RECORDED DATA START

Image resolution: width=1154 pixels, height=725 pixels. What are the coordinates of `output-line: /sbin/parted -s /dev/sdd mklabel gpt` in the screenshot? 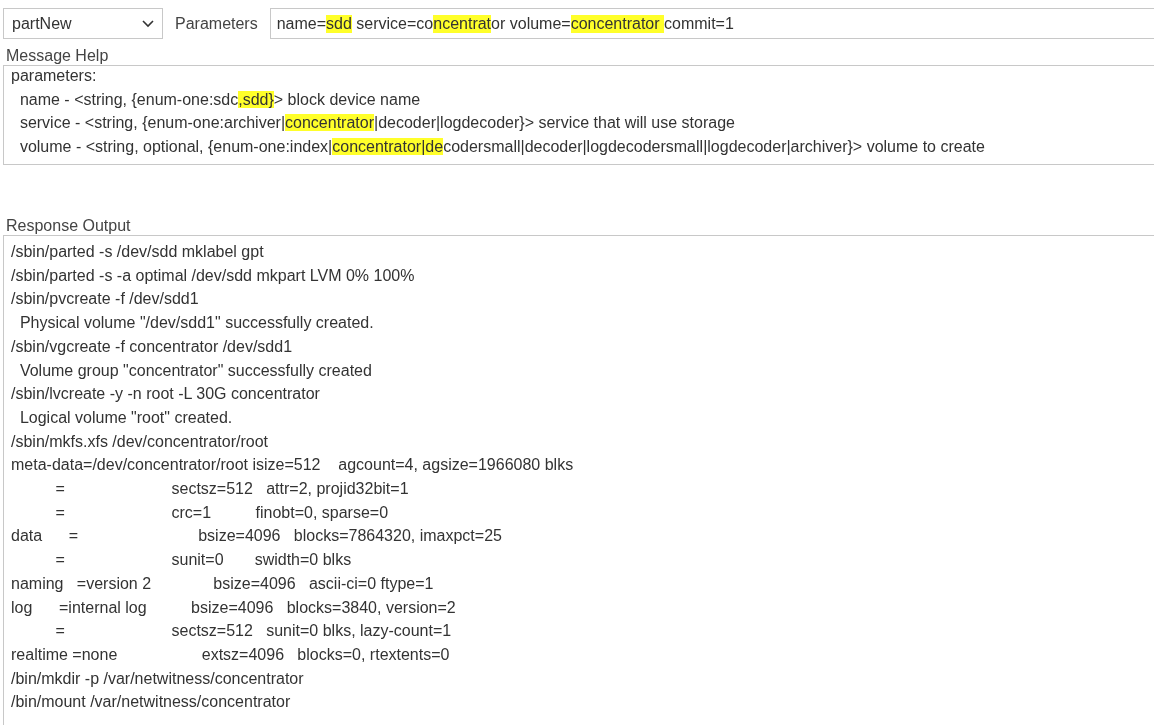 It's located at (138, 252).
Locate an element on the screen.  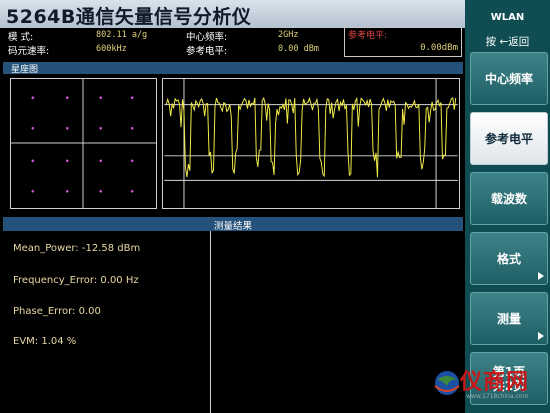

RECORDED DATA END
RECORDED DATA START

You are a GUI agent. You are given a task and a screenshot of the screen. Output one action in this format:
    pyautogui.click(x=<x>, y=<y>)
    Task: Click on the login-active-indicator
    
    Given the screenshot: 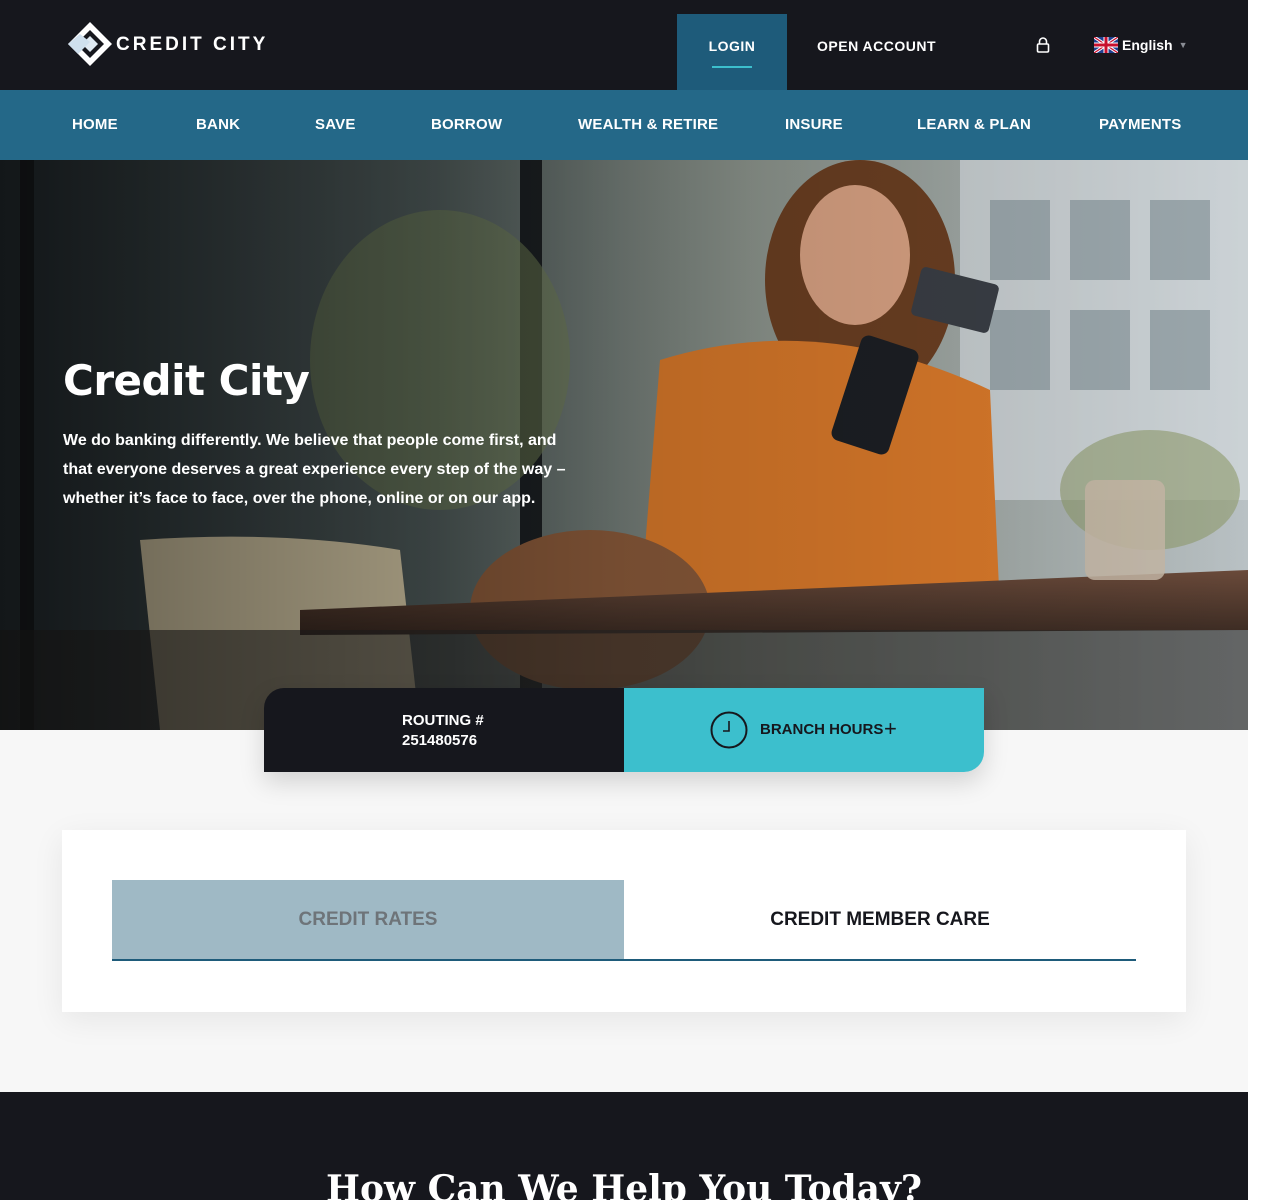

RECORDED DATA END
RECORDED DATA START

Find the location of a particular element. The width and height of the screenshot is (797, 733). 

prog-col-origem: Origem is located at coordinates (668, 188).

RECORDED DATA END

- [EXERCISE BRIEF]: Retype the part that opens with the line containing "Find the location" and closes with the line containing "prog-col-origem: Origem is", both lines included, keeping every line exactly as it appears.

- [EXPECTED ANSWER]:
Find the location of a particular element. The width and height of the screenshot is (797, 733). 

prog-col-origem: Origem is located at coordinates (668, 188).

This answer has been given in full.